Published on May 19th, 2014 | By: Eileen De Guire0
Ceramics in ElectronicsPublished on May 19th, 2014 | By: Eileen De Guire
[Image above] Credit: skycaptaintwo; Flickr CC BY-NC 2.0
Ceramics make electronic devices possible
The nearly $2-trillion global electronics industry would not exist without ceramics. Ceramics’ wide range of electrical properties including insulating, semi-conducting, superconducting, piezoelectric and magnetic are critical to products such as cell phones, computers, television, and other consumer electronic products. The global market for electronic ceramics is estimated at around $9 billion.
Ceramic spark plugs, which are electrical insulators, have had a large impact on society. They were first invented in 1860 to ignite fuel for internal combustion engines and are still being used for this purpose today. Applications include automobiles, boat engines, lawnmowers, and the like. High voltage insulators make it possible to safely carry electricity to houses and businesses.
Ceramics improve antenna performance
The next generation of mobile phone antennas would not be possible without special ceramics developed by Morgan Advanced Ceramics for Sarantel, a leading miniature antenna specialist. Sarantel’s PowerHelix range uses a patented design in which copper tracks, deposited onto a small ceramic cylinder, are individually and automatically laser trimmed for optimum frequency response.
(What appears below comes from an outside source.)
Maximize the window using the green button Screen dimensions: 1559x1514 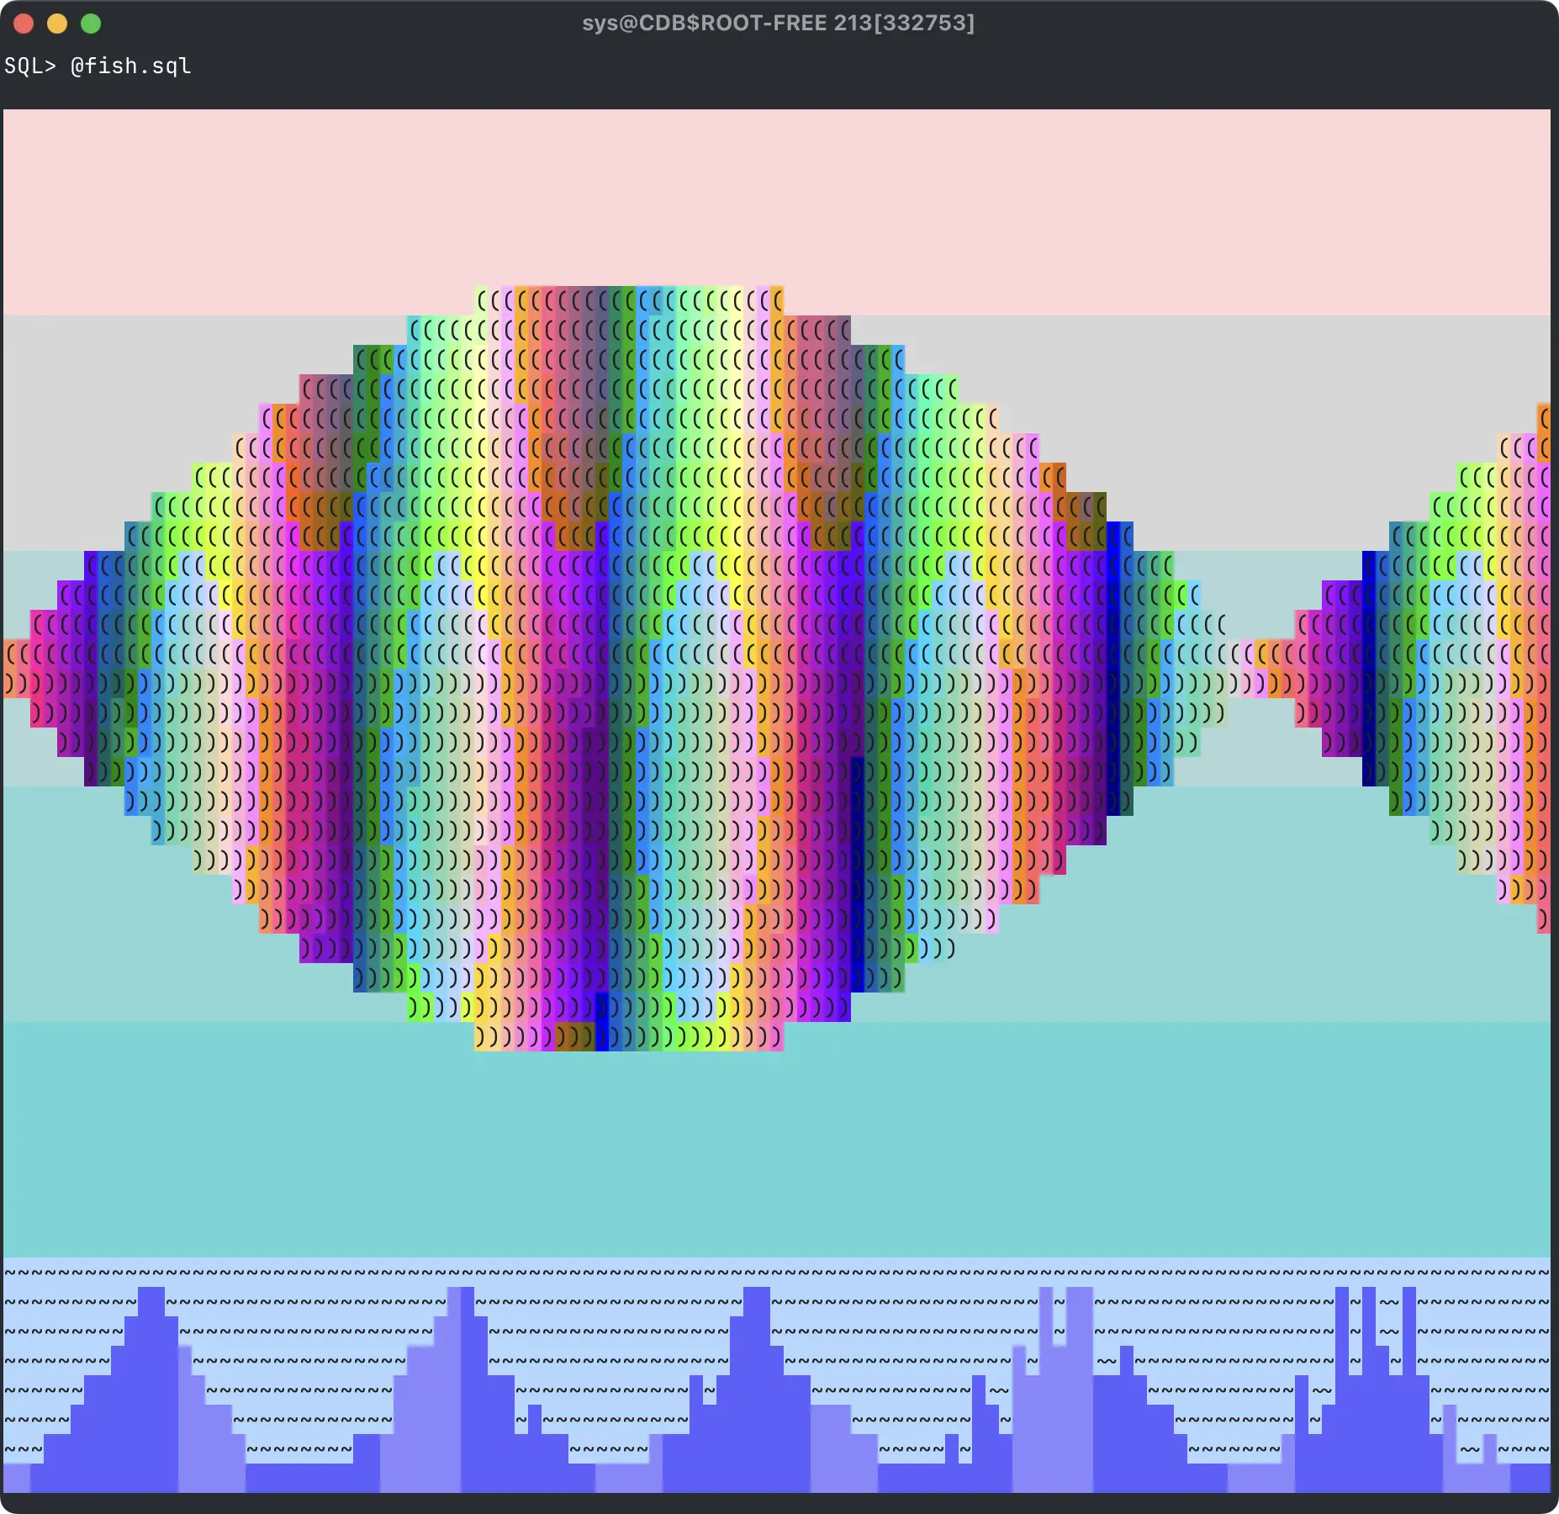click(91, 24)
Currently, this type of antenna is used in GPS applications, where its zero ground plane allows space saving in handheld and portable equipment. When mounted side by side, the antennas can also be used in combined applications such as Bluetooth and GPS without loss of performance. However, it is within the mobile phone market that the PowerHelix range may be of most benefit. Under E-911 Legislation in the United States, it will soon be mandatory for GPS receivers to be built in to mobile phone handsets, so that the technology can be used to help emergency services respond more effectively to distress calls. 3G mobile and Wi-Fi networks are also potential applications.
The continuing debate over the health implications of using mobile phones is another major issue. International safety regulations defined in terms of the specific energy absorption rate (SAR) encourage optimization of the ratio of radiated power versus absorbed power in the user head. The patented PowerHelix antenna design significantly reduces the losses of current that can cause an incident magnetic field at the user’s skin. A specific ceramic is used that enables the manufacture of antennas which yield just five per cent of the radiation emitted by other systems.
Transistors advance with ceramic material
Intel is combining new high dielectric ceramic and metal materials to build the insulating walls and switching gates of its 45 nanometer transistors. Transistors are tiny switches that process the ones and zeroes of the digital world. The gate turns the transistor on and off and the gate dielectric is an insulator underneath it that separates it from the channel where current flows.
Hundreds of millions of these microscopic transistors-or switches-will be inside the next generation of multi-core processors, resulting in record-breaking PC, laptop and server processor speeds. By replacing the conventional dielectric material with a thicker hafnium-based oxide material, transistor gate leakage is reduced by more than 10 times and transistors can be made smaller, increasing transistor density by approximately two times.
When the hafnium ceramic is combined with a compatible metal gate, the result is more than a 20 percent increase in drive current (higher transistor performance) and more than a five times reduction in source-drain leakage, thus improving the energy efficiency of the transistor. The smaller transistor size means active switching power is reduced by approximately 30 percent.